### Required action
Please return only the lines from the one holding "You are a GUI" through the one holding "bosuneko (169, 242)", exactly as they appear in the records below, both ends included.

### Provided records
Content starts

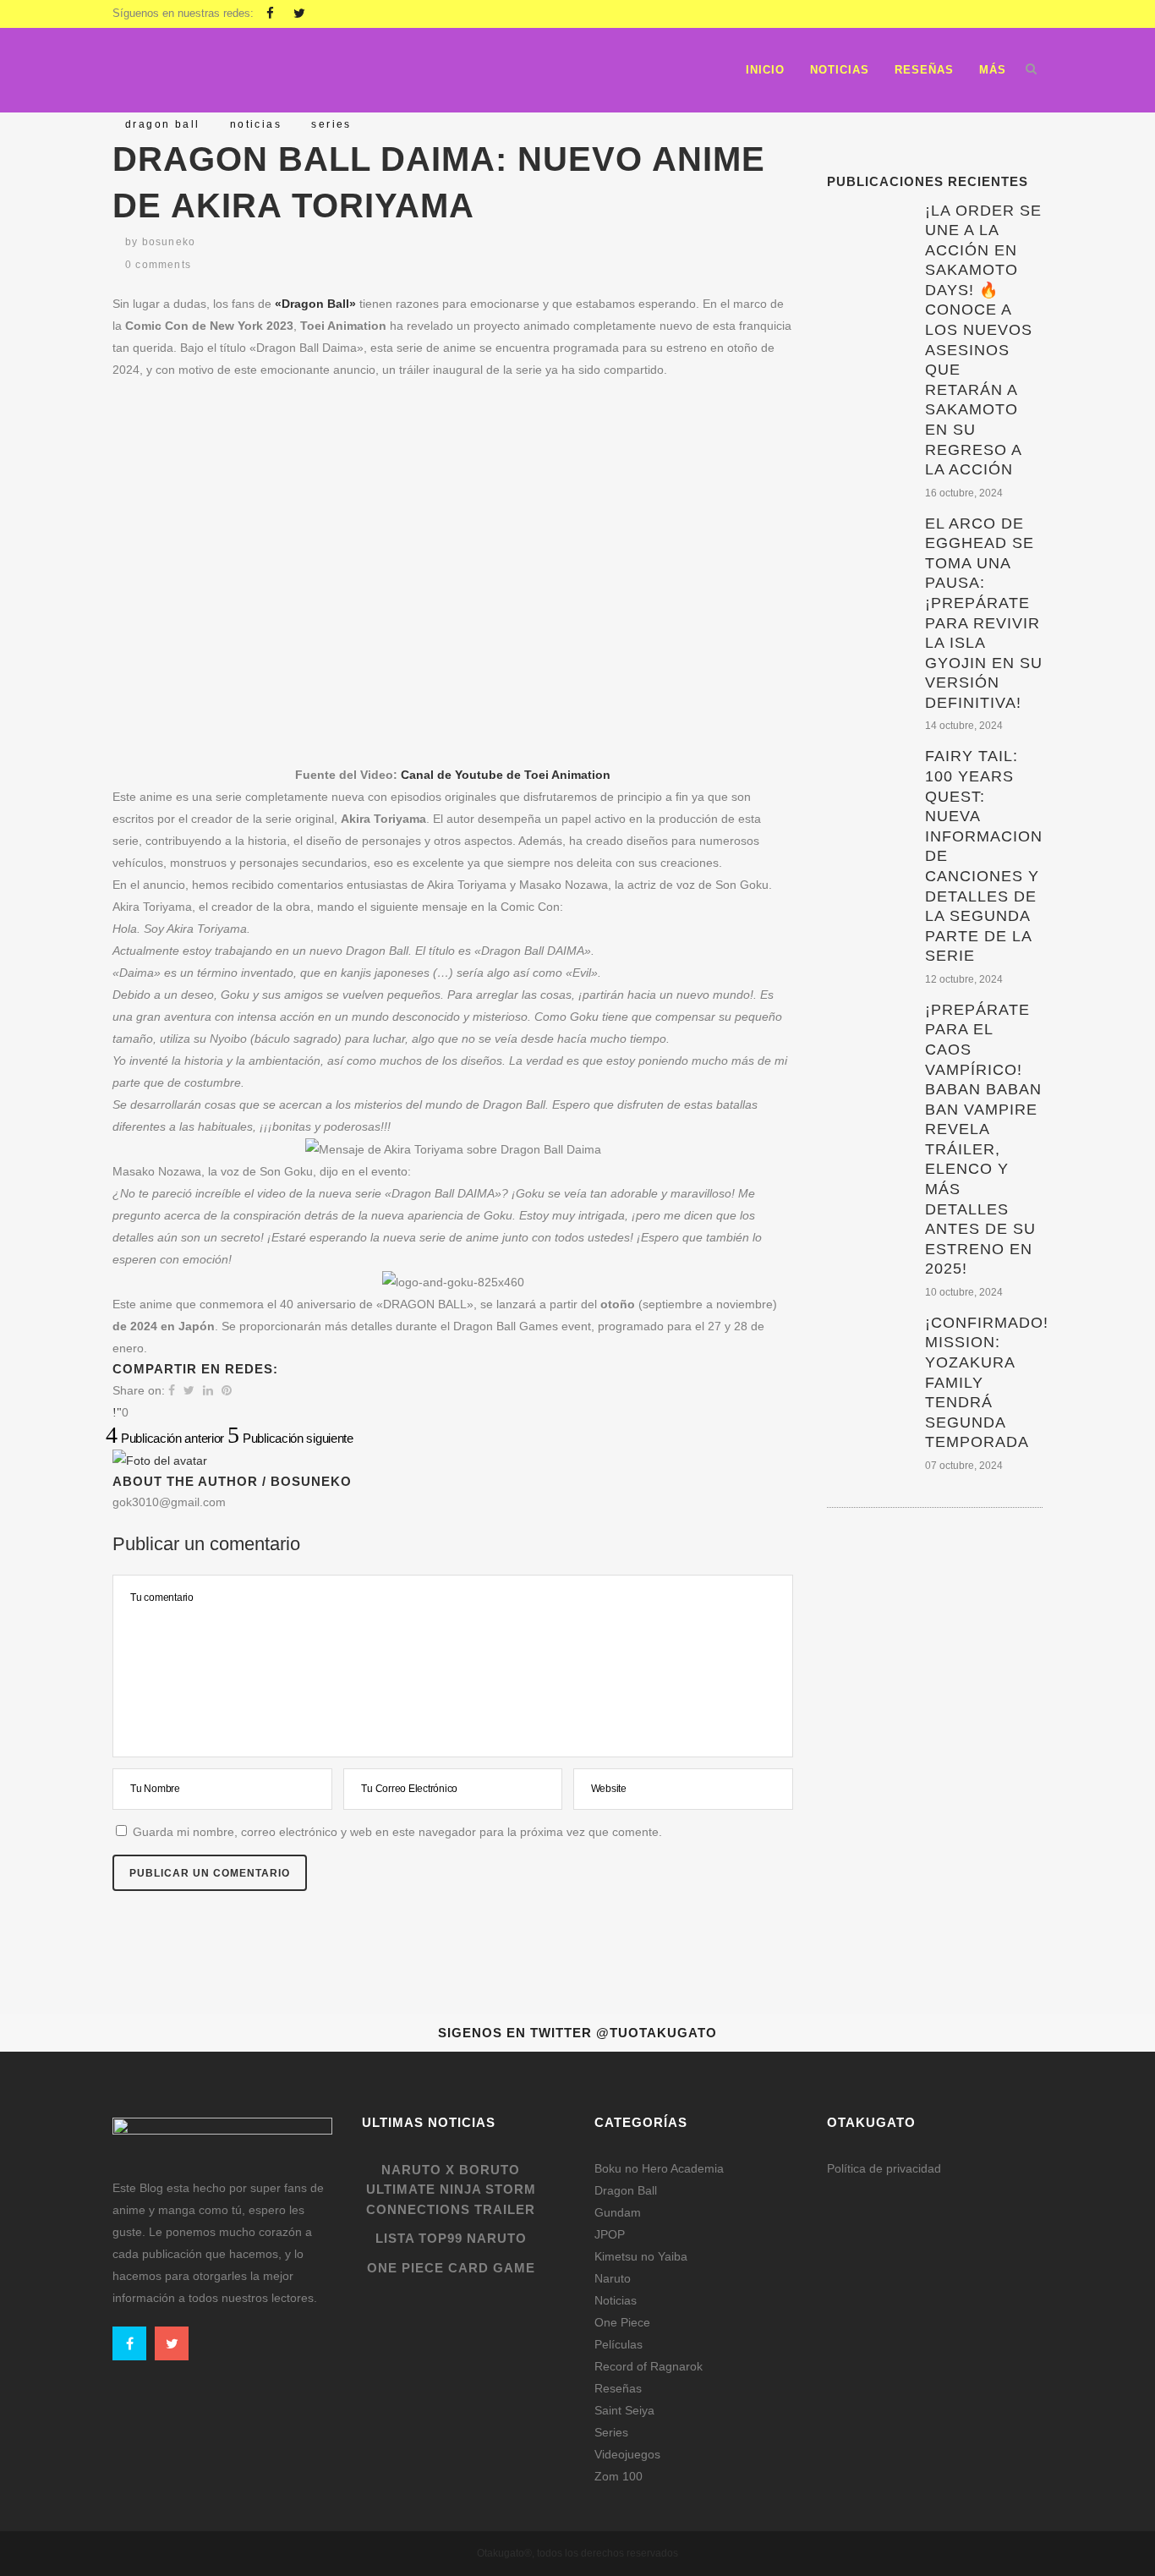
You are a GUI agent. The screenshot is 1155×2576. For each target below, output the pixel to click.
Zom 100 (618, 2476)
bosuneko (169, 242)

Content ends
Content starts

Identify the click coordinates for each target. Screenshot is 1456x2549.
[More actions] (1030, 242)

Content ends

### Your solution
You are a GUI agent. The screenshot is 1155×2576. For each target below, output the pixel to click.
Zom 100 (618, 2476)
bosuneko (169, 242)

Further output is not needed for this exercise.